===== Dataset records

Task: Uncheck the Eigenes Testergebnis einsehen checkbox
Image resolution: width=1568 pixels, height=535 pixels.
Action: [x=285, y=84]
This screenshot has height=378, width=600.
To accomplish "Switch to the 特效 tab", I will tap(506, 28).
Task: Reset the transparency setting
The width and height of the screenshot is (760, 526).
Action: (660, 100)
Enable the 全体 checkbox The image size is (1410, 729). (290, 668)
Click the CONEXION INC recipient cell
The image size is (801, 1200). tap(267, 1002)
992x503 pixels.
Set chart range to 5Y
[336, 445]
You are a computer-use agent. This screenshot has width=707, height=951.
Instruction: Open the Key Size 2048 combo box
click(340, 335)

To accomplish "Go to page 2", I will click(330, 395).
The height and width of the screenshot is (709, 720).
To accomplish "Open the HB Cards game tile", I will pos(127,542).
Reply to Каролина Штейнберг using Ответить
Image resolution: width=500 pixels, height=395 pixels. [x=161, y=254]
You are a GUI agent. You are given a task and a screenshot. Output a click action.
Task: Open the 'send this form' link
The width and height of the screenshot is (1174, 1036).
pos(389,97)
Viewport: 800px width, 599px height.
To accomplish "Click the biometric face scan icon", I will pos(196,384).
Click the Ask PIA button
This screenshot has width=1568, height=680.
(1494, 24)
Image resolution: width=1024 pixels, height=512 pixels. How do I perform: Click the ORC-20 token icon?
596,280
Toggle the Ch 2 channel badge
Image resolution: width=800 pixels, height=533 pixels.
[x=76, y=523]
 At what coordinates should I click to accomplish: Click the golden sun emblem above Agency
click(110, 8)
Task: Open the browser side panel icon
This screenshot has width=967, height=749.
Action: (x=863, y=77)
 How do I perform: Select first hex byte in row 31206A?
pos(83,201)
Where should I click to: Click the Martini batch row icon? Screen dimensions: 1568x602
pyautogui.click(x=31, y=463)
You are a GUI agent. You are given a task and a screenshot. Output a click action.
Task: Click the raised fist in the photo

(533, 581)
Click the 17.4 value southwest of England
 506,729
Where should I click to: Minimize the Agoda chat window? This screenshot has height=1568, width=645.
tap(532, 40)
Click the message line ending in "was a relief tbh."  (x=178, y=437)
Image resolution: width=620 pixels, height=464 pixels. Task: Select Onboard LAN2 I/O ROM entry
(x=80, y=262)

==========

#### What you are asked to do
Return exactly what appears in the records from the line with "Reply to Каролина Штейнберг using Ответить" through the final line, and nothing else.

#### Problem solution
Reply to Каролина Штейнберг using Ответить
Image resolution: width=500 pixels, height=395 pixels. [x=161, y=254]
You are a GUI agent. You are given a task and a screenshot. Output a click action.
Task: Open the 'send this form' link
The width and height of the screenshot is (1174, 1036).
pos(389,97)
Viewport: 800px width, 599px height.
To accomplish "Click the biometric face scan icon", I will pos(196,384).
Click the Ask PIA button
This screenshot has width=1568, height=680.
(1494, 24)
Image resolution: width=1024 pixels, height=512 pixels. How do I perform: Click the ORC-20 token icon?
596,280
Toggle the Ch 2 channel badge
Image resolution: width=800 pixels, height=533 pixels.
[x=76, y=523]
 At what coordinates should I click to accomplish: Click the golden sun emblem above Agency
click(110, 8)
Task: Open the browser side panel icon
This screenshot has width=967, height=749.
Action: (x=863, y=77)
 How do I perform: Select first hex byte in row 31206A?
pos(83,201)
Where should I click to: Click the Martini batch row icon? Screen dimensions: 1568x602
pyautogui.click(x=31, y=463)
You are a GUI agent. You are given a task and a screenshot. Output a click action.
Task: Click the raised fist in the photo

(533, 581)
Click the 17.4 value southwest of England
 506,729
Where should I click to: Minimize the Agoda chat window? This screenshot has height=1568, width=645.
tap(532, 40)
Click the message line ending in "was a relief tbh."  (x=178, y=437)
Image resolution: width=620 pixels, height=464 pixels. Task: Select Onboard LAN2 I/O ROM entry
(x=80, y=262)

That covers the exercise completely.